7.1 Grundzüge

Die Ehegatten-Einzelveranlagung kommt nicht etwa für getrennt lebende, sondern nur für zusammenlebende Ehegatten in Betracht, die die Voraussetzungen der Ehegattenveranlagung erfüllen und deshalb zwischen der Zusammenveranlagung und der Ehegatten-Einzelveranlagung wählen können. Die Einzelveranlagung für Alleinstehende kommt für sie jedoch nicht in Betracht.

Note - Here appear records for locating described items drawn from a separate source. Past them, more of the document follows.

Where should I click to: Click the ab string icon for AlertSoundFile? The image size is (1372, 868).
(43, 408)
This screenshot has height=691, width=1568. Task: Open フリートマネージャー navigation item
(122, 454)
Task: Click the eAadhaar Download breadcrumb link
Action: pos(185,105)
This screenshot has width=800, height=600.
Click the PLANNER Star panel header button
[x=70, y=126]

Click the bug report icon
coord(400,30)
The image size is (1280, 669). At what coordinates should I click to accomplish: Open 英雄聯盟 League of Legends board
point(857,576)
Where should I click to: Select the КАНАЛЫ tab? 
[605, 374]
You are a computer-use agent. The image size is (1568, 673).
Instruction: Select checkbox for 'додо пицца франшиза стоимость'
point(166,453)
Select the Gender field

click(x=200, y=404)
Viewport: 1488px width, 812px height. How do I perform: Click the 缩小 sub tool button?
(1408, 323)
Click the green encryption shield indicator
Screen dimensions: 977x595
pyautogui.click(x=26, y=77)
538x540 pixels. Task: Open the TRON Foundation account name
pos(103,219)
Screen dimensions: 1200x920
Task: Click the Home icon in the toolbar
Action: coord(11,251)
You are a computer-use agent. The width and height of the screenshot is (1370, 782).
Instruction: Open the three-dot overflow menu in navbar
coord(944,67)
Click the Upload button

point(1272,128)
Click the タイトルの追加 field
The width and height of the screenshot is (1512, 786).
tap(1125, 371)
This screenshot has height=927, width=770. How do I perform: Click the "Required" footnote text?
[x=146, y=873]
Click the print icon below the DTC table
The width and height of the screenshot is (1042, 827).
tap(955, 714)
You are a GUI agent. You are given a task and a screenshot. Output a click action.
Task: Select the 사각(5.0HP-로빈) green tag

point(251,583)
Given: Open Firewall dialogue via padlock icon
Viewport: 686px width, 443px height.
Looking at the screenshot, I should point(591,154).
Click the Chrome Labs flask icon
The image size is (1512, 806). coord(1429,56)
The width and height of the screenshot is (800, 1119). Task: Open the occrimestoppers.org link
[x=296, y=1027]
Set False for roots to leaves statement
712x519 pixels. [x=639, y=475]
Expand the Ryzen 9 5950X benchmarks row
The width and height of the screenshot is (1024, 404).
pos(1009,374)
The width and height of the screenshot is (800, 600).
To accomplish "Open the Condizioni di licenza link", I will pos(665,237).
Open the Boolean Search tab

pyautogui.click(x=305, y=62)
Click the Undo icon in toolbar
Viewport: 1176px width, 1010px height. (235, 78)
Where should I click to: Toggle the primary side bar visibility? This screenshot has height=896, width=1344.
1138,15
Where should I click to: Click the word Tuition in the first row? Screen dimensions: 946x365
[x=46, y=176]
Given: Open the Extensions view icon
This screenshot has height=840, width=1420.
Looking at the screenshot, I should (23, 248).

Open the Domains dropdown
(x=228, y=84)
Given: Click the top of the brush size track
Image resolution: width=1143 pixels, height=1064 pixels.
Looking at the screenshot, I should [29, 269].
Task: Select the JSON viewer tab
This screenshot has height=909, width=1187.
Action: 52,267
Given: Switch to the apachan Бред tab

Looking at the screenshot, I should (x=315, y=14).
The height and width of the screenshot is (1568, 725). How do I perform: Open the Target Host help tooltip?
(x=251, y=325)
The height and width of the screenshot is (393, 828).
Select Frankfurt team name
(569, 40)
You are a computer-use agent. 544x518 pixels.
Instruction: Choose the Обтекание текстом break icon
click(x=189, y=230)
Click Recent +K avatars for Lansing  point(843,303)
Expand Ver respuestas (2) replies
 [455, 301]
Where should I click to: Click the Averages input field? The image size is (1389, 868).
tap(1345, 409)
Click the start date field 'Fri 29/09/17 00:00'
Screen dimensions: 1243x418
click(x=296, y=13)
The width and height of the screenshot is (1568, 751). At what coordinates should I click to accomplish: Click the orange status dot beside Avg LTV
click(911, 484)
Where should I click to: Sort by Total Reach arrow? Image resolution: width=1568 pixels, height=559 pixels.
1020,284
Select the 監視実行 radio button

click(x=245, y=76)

Im Regelfall ist die Zusammenveranlagung günstiger. Die Ehegatten-Einzelveranlagung kann jedoch in bestimmten Fällen Vorteile bieten. Zum Teil gilt das allerdings nur dann, wenn die Ehegatten ihre Verhältnisse entsprechend gestalten, insbesondere indem sie ihre Einkünfte in geeigneter Weise untereinander verteilen.

7.2 Progressionsvorbehalt

Die Ehegatten-Einzelveranlagung kann im Einzelfall günstiger sein, wenn ein Ehegatte Einkünfte erzielt, die zwar steuerfrei sind, aber dem Progressionsvorbehalt[1] unterliegen, z. B. Arbeitslosengeld oder ausländische Einkünfte.

 
Praxis-Beispiel

Vergleich Zusammenveranlagung/ Ehegatten-Einzelveranlagung

Die Ehefrau weist 2023 ein zu versteuerndes Einkommen von 30.000 EUR aus. Ihr Ehemann hat steuerfreie Einkünfte von 70.000 EUR bezogen, die dem Progressionsvorbehalt unterliegen.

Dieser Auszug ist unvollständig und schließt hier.